Was ist ein großer Unterschied zwischen Deutschland und Israel? Vor rund 3000 Jahren, als Juden in das Gebiet einwanderten, das sie Judäa und Samaria nannten und das Volk und den Staat Israel bildeten, gab es kein Land der Deutschen. Auch viele Jahrhunderte später nicht. In dem Gebiet, das Cäsar Germania benannte, lebten germanische Stämme mit verschiedenen Sprachen und niedrigen Kulturen, die andere Volksstämme überfielen. Erst 1871 wurde das deutsche Kaiserreich gegründet, 1933 das Dritte Reich. Beide entfachten Weltkriege.

Israel hatte schon vor 3000 Jahren eine gemeinsame Sprache und eine hohe Kultur. Nach 2000 Jahren Verfolgung, Vernichtung und Zerstreuung seines Volks wurde es als Heimstatt aller Juden vor 75 Jahren wiedergegründet.

Was haben Israel und die Bundesrepublik gemeinsam?
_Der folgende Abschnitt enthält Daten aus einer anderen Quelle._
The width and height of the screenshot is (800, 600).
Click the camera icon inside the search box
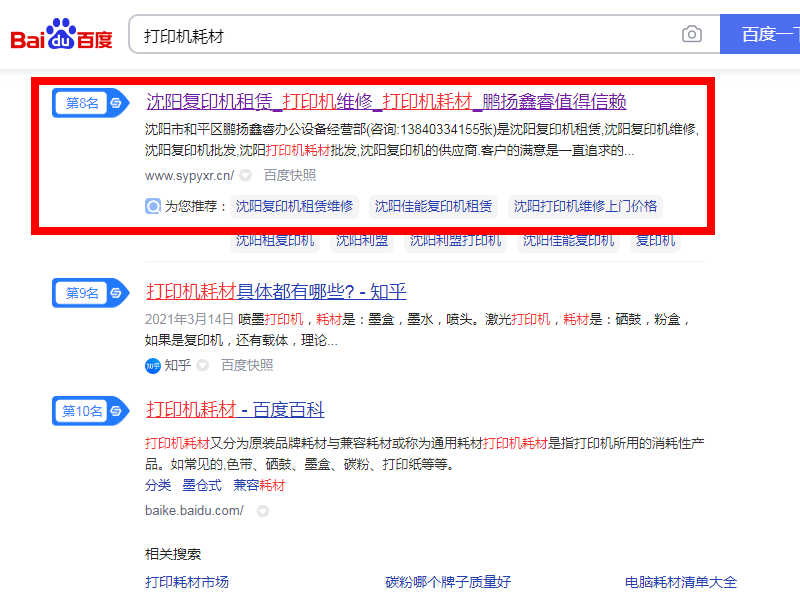[x=692, y=33]
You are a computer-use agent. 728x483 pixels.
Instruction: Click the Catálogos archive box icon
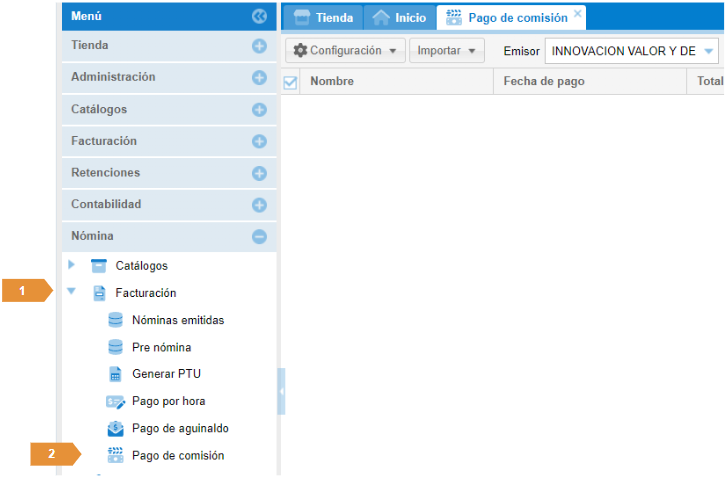pyautogui.click(x=99, y=266)
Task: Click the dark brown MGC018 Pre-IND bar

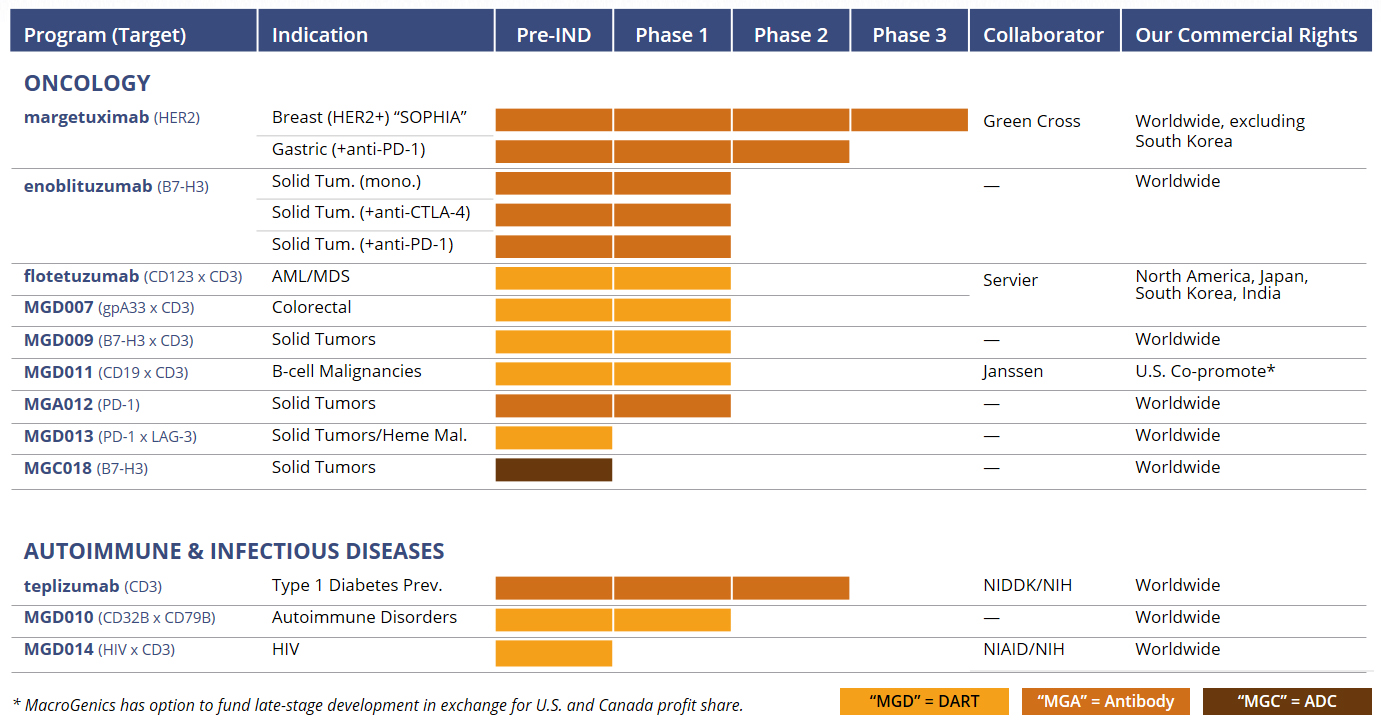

  • Beide sind seit 1948 bzw. 1949 demokratische, moderne Staaten.
  • Beide verbindet eine jüdisch-christliche Mehrheitskultur.
  • Millionen Deutsche wurden vor der Gründung der Bundesrepublik und der DDR aus ihrer Heimat vertrieben, mehr als eine Million Juden vor der Gründung des modernen Israel aus ihren Heimaten in Osteuropa (sofern sie nicht von Deutschen ermordet wurden) und in arabischen und nordafrikanischen Ländern.
  • Nach dem Ende des erneuten arabischen Angriffskriegs 1967 und der jordanischen Besatzung und Okkupation kam das frühere israelisch-jüdische Stammland Judäa & Samaria (Westjordanland) einschließlich des Ostteils der alten Hauptstadt Jerusalem wieder zu Israel; nach dem Ende des Kalten Kriegs und der sowjet-russischen Besatzung wurde Ost- bzw. Mitteldeutschland mit dem Ostteil der alten deutschen Hauptstadt Berlin 1990 wieder Teil des geeinten Deutschlands.
  • Beide Länder möchten in Sicherheit und in Frieden mit ihren Nachbarn leben. Deutschland ist das in der EU gelungen; Israel ist dabei, mit weiteren arabischen Ländern Frieden zu schließen. Vielleicht irgendwann auch mit den Arabern in den sog. Palästinensergebieten, wenn die der Gewalt abschwören und das Existenzrecht Israels anerkennen.
  • Beide sind Einwanderungsländer. Beide haben große muslimische Minderheiten. In Israel haben ihre Angehörigen zumindest formal gleiche Bürgerrechte. In Deutschland nur ein Teil.
  • Beide Länder sind für Besucher und Einwanderer hoch attraktiv.
  • Beide sind wirtschaftlich außerordentlich erfolgreich, Israel anders als Deutschland auch technologisch führend.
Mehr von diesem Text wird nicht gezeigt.